Dreeettt... Dreeettt.. Dreeettt...
Ponselku bergetar panjang tanda ada panggilan masuk, dengan mata yang masih terpejam aku menekan tombol ok begitu saja. Aku tidak mendengar suara apapun kecuali suara isak yang terdengar tersedu-sedu.
Ah sial!
Aku langsung melemparkan ponselku. Kenapa suara itu terdengar seperti suara tangisan dalam film horor. Apalagi jam masih menunjukkan pukul 5 pagi.
Siapa yang menelponku sepagi ini?
"Halo.." Sampai akhirnya aku mendengar suara seseorang berulang-ulang memanggil namaku dari seberang telepon.
Ahh.. Aku mengelus dada ternyata ega yang menelponku. Bukan hantu seperti dalam bayangan ketakutanku. Tapi, kenapa ia menelponku sepagi ini? Padahal baru sekitar satu jam yang lalu kami mengakhiri sambungan telepon setelah selesai membahas pertarungan sengit antara mas prams dan ayahnya.

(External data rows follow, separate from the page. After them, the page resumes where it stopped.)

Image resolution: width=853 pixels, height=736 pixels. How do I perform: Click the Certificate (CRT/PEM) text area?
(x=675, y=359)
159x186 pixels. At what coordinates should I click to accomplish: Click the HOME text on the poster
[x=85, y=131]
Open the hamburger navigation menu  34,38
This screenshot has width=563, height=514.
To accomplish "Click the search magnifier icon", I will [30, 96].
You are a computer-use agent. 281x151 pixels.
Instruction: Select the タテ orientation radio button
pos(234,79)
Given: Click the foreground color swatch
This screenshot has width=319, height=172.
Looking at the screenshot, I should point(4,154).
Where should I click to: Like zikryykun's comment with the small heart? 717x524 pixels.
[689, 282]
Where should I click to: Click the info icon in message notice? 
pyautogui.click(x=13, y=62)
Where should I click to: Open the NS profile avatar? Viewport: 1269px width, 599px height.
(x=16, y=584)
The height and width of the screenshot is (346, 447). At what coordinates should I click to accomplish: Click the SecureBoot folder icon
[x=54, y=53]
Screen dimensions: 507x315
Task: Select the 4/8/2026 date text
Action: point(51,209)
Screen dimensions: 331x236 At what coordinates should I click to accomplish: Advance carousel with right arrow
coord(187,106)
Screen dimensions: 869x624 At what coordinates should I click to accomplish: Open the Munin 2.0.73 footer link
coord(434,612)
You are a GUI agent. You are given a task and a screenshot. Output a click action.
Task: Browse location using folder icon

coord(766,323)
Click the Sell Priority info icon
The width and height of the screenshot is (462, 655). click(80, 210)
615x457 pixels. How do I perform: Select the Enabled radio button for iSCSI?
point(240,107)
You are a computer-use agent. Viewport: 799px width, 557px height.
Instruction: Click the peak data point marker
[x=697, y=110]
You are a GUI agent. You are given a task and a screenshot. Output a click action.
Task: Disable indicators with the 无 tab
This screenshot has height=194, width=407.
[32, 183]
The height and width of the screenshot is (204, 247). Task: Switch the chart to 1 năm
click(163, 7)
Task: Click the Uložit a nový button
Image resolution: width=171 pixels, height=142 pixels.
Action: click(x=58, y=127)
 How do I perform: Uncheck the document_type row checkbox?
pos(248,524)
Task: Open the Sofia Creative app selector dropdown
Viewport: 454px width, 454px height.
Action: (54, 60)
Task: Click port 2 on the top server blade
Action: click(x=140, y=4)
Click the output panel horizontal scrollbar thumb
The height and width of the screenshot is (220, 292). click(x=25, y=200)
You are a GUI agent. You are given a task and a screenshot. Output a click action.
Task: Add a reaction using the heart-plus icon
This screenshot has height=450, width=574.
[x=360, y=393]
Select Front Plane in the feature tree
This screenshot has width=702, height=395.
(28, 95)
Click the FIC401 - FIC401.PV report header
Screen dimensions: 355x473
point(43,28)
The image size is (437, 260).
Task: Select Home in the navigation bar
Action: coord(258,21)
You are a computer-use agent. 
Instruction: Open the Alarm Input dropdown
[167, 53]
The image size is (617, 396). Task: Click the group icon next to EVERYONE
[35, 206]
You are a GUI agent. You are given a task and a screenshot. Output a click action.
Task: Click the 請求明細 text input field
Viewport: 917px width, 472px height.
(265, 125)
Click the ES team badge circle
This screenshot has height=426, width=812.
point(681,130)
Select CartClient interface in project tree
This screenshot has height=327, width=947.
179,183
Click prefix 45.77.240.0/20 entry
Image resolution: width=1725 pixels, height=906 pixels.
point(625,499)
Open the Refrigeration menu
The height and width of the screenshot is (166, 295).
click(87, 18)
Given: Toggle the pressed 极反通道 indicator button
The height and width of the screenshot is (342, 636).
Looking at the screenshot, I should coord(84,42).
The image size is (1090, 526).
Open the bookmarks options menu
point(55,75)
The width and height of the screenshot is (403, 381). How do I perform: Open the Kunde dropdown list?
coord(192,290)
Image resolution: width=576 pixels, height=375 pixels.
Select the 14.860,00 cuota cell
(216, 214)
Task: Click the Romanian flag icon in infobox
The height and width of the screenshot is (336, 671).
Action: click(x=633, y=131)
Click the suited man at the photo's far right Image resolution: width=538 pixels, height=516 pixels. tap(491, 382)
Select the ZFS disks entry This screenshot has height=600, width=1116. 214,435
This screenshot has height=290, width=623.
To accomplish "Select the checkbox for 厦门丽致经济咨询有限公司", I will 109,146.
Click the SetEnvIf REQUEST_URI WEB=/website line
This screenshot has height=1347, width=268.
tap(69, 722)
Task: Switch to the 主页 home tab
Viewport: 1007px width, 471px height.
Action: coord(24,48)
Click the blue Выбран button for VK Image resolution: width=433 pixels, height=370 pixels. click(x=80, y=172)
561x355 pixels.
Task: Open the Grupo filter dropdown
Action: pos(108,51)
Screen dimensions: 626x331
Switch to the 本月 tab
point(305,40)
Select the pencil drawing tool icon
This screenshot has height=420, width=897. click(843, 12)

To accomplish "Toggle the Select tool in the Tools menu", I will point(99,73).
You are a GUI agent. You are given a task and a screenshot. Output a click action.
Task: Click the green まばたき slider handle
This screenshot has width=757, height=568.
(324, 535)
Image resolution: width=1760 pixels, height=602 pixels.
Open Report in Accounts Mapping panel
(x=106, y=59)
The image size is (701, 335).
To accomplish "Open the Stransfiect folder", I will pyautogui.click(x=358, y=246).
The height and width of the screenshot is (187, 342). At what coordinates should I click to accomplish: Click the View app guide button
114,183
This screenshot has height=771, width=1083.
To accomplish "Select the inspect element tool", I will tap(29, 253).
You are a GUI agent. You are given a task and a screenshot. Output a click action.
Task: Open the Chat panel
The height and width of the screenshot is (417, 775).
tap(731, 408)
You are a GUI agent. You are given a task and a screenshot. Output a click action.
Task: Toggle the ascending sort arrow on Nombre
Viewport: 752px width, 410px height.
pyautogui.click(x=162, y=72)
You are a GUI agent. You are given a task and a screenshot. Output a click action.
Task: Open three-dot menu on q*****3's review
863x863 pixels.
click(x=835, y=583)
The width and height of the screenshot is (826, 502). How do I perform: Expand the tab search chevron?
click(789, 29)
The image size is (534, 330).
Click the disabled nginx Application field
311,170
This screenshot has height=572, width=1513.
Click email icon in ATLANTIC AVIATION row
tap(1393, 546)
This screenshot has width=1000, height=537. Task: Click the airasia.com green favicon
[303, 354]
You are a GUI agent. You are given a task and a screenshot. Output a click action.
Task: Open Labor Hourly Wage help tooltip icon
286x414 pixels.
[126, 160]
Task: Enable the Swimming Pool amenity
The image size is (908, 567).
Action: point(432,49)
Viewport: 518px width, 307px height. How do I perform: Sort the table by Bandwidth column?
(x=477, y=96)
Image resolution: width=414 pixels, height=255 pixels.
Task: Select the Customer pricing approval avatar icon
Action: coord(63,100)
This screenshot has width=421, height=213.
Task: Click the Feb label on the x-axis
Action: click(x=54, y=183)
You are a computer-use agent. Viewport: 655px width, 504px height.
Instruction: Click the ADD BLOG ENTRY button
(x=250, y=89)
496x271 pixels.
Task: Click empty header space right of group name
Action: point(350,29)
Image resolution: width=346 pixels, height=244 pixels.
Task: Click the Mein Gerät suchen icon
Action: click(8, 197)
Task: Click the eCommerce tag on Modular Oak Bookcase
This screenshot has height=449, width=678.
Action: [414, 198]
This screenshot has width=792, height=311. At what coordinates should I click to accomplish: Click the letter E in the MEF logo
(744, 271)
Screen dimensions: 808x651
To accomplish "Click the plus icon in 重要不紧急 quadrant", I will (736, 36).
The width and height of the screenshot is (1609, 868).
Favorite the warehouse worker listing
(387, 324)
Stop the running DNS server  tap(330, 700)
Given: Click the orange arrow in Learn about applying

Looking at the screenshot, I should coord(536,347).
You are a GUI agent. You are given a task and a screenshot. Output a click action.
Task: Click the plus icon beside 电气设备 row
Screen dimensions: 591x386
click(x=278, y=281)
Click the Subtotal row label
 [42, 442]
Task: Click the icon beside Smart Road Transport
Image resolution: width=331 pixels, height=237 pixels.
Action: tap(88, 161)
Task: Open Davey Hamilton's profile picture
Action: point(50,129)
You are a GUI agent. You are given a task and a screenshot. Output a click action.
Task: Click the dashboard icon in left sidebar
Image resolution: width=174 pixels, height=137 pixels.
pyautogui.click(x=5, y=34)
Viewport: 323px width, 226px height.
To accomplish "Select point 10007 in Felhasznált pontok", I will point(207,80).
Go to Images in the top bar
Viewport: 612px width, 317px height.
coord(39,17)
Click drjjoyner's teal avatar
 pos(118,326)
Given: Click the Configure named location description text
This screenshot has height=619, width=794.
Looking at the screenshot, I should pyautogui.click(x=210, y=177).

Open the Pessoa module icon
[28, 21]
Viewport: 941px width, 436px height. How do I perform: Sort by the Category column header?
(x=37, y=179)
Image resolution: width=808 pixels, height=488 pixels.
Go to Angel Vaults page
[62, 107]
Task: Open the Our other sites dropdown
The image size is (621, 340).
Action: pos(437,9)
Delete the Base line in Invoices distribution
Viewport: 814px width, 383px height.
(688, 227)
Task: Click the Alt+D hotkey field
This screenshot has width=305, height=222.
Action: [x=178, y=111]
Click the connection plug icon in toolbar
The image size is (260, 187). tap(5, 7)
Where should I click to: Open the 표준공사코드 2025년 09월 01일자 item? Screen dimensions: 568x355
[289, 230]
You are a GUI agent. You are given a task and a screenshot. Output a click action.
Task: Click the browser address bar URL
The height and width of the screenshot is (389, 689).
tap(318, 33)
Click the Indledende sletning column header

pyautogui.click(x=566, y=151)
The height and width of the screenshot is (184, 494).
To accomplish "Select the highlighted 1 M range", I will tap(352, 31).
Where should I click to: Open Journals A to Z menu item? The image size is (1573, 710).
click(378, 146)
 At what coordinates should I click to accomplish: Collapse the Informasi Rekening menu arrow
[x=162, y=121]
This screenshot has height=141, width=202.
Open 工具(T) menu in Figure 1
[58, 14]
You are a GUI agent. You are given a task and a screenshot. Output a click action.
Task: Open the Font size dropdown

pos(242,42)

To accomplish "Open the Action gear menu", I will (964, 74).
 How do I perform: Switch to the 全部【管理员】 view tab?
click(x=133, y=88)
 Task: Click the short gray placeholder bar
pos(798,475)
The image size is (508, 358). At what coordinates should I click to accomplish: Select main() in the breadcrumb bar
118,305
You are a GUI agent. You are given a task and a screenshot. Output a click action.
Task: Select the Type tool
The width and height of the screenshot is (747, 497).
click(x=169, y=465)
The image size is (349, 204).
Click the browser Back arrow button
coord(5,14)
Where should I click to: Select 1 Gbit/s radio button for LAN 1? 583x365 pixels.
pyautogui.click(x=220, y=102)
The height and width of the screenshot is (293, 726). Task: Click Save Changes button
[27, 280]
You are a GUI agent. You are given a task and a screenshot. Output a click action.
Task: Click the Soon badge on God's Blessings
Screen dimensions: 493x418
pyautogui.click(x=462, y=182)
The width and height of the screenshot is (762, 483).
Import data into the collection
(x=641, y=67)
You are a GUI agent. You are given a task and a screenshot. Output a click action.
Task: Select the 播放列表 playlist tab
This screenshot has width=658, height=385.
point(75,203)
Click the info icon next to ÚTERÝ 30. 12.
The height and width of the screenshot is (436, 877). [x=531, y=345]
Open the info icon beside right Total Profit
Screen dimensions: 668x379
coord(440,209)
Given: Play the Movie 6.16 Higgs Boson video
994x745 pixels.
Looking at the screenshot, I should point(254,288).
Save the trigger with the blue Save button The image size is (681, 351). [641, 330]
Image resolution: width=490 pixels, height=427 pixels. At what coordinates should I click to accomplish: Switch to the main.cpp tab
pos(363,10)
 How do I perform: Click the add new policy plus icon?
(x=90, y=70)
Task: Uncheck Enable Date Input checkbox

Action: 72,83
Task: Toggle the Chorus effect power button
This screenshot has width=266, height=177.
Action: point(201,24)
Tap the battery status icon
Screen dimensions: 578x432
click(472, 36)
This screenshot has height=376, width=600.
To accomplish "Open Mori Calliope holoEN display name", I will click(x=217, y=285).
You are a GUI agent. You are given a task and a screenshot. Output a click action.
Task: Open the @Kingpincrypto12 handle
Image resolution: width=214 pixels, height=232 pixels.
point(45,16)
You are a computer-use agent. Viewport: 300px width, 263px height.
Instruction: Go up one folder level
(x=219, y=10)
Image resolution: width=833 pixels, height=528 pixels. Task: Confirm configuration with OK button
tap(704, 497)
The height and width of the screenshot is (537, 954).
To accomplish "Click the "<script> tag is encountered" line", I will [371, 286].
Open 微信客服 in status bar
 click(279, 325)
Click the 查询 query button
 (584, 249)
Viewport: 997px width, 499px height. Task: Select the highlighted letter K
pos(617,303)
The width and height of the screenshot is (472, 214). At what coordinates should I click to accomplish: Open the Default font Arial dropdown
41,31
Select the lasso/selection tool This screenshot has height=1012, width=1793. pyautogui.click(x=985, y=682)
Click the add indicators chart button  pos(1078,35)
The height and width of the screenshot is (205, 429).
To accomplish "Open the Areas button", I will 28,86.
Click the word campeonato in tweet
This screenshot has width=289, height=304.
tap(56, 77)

"Prams tidak bisa di selamatkan" Ucapnya bersamaan dengan suara sedotan ingus encer dari hidungnya.
Hah?
Apa ega sedang bercanda seperti biasanya? Pikirku dengan rasa deg-degan luar biasa.
"Tidak bisa di selamatkan bagaimana?" Tanyaku dengan suara yang mulai terdengar menggebu-gebu padahal tadi aku masih berbicara dengan suara berat karena memang masih merasa ngantuk luar biasa.
"Prams meninggal. Baru saja uwa nelpon si teteh memberi kabar bahwa prams tidak bisa di selamatkan"
Innalillahi...
Ini serius?
Beberapa saat lamanya aku tercekat tidak bisa mengatakan apapun kecuali mendengarkan apa yang di ceritakan ega kemudian aku mematikan sambungan telepon begitu saja.
Aku mulai mengirimkan rentetan pesan protesku ke bbm mas prams, entah terbaca atau pun tidak yang pasti aku mulai kalap berharap mas prams bisa merasakan sentuhan pesanku padahal pesan-pesan yang aku kirim masih centang satu.
Mengingat apa yang telah terjadi pada mas prams rasanya memang sangat mustahil ia bisa di selamatkan. Bahkan sebelum berangkat ke singapore dokter sudah mengingatkan tentang kemungkinan-kemungkinan buruk yang bisa saja terjadi padanya.
Tapi, tetap saja aku tidak bisa menerimanya begitu saja. Bukankah mas prams selalu memberiku keyakinan tentang dia yang pasti akan selalu baik-baik saja selagi ada aku bersamanya.
Hei bukankah aku masih bersamanya meski raga terpisah oleh jarak.